Dataset entries —
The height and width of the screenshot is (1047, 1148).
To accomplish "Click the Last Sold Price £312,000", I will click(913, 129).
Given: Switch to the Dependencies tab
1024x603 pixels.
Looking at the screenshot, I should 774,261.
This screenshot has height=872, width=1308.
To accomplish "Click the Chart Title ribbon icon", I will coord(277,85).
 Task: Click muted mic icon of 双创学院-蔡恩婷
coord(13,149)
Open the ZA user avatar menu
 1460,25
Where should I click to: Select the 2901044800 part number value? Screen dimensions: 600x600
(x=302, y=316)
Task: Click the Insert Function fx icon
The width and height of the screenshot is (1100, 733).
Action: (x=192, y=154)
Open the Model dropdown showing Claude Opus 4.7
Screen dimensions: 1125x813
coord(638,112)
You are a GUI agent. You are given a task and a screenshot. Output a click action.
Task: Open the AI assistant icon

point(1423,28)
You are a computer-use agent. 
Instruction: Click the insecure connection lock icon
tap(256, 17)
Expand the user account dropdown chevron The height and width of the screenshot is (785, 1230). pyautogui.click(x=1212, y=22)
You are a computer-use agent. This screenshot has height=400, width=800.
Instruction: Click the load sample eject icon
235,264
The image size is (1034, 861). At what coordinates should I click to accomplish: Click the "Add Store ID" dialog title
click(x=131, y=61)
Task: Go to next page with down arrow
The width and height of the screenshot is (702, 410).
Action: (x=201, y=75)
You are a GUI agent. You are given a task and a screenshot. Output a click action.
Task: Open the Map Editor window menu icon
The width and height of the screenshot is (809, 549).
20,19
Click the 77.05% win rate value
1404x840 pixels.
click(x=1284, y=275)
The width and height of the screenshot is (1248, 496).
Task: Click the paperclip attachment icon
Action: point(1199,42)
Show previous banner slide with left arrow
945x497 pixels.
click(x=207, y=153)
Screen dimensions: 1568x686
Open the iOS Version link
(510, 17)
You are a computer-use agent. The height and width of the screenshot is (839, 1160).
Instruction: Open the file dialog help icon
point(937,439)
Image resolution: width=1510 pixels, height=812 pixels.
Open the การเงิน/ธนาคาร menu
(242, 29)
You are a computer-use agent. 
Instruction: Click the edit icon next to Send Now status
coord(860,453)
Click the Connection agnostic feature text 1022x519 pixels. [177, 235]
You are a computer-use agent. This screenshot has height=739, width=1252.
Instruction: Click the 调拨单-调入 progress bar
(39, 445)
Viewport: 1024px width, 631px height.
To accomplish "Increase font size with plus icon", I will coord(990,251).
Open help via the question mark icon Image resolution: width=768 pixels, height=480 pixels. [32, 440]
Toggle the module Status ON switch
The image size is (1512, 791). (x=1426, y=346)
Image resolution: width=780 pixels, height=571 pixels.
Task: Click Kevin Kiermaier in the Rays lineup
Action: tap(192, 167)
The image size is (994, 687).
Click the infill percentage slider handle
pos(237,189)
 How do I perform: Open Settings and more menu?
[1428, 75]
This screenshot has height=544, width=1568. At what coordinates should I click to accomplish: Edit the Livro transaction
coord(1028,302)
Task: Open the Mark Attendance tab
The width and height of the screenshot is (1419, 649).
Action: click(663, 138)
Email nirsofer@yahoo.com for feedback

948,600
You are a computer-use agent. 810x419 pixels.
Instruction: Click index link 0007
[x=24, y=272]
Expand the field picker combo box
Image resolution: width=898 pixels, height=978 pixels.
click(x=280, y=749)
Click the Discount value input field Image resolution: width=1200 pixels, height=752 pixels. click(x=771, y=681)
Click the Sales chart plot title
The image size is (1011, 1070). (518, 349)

What is being asked — An exact copy of every line above is what this asks for.

Written solution —
The height and width of the screenshot is (1047, 1148).
To accomplish "Click the Last Sold Price £312,000", I will click(913, 129).
Given: Switch to the Dependencies tab
1024x603 pixels.
Looking at the screenshot, I should 774,261.
This screenshot has height=872, width=1308.
To accomplish "Click the Chart Title ribbon icon", I will coord(277,85).
 Task: Click muted mic icon of 双创学院-蔡恩婷
coord(13,149)
Open the ZA user avatar menu
 1460,25
Where should I click to: Select the 2901044800 part number value? Screen dimensions: 600x600
(x=302, y=316)
Task: Click the Insert Function fx icon
The width and height of the screenshot is (1100, 733).
Action: (x=192, y=154)
Open the Model dropdown showing Claude Opus 4.7
Screen dimensions: 1125x813
coord(638,112)
You are a GUI agent. You are given a task and a screenshot. Output a click action.
Task: Open the AI assistant icon

point(1423,28)
You are a computer-use agent. 
Instruction: Click the insecure connection lock icon
tap(256, 17)
Expand the user account dropdown chevron The height and width of the screenshot is (785, 1230). pyautogui.click(x=1212, y=22)
You are a computer-use agent. This screenshot has height=400, width=800.
Instruction: Click the load sample eject icon
235,264
The image size is (1034, 861). At what coordinates should I click to accomplish: Click the "Add Store ID" dialog title
click(x=131, y=61)
Task: Go to next page with down arrow
The width and height of the screenshot is (702, 410).
Action: (x=201, y=75)
You are a GUI agent. You are given a task and a screenshot. Output a click action.
Task: Open the Map Editor window menu icon
The width and height of the screenshot is (809, 549).
20,19
Click the 77.05% win rate value
1404x840 pixels.
click(x=1284, y=275)
The width and height of the screenshot is (1248, 496).
Task: Click the paperclip attachment icon
Action: point(1199,42)
Show previous banner slide with left arrow
945x497 pixels.
click(x=207, y=153)
Screen dimensions: 1568x686
Open the iOS Version link
(510, 17)
You are a computer-use agent. The height and width of the screenshot is (839, 1160).
Instruction: Open the file dialog help icon
point(937,439)
Image resolution: width=1510 pixels, height=812 pixels.
Open the การเงิน/ธนาคาร menu
(242, 29)
You are a computer-use agent. 
Instruction: Click the edit icon next to Send Now status
coord(860,453)
Click the Connection agnostic feature text 1022x519 pixels. [177, 235]
You are a computer-use agent. This screenshot has height=739, width=1252.
Instruction: Click the 调拨单-调入 progress bar
(39, 445)
Viewport: 1024px width, 631px height.
To accomplish "Increase font size with plus icon", I will coord(990,251).
Open help via the question mark icon Image resolution: width=768 pixels, height=480 pixels. [32, 440]
Toggle the module Status ON switch
The image size is (1512, 791). (x=1426, y=346)
Image resolution: width=780 pixels, height=571 pixels.
Task: Click Kevin Kiermaier in the Rays lineup
Action: tap(192, 167)
The image size is (994, 687).
Click the infill percentage slider handle
pos(237,189)
 How do I perform: Open Settings and more menu?
[1428, 75]
This screenshot has height=544, width=1568. At what coordinates should I click to accomplish: Edit the Livro transaction
coord(1028,302)
Task: Open the Mark Attendance tab
The width and height of the screenshot is (1419, 649).
Action: click(663, 138)
Email nirsofer@yahoo.com for feedback

948,600
You are a computer-use agent. 810x419 pixels.
Instruction: Click index link 0007
[x=24, y=272]
Expand the field picker combo box
Image resolution: width=898 pixels, height=978 pixels.
click(x=280, y=749)
Click the Discount value input field Image resolution: width=1200 pixels, height=752 pixels. click(x=771, y=681)
Click the Sales chart plot title
The image size is (1011, 1070). (518, 349)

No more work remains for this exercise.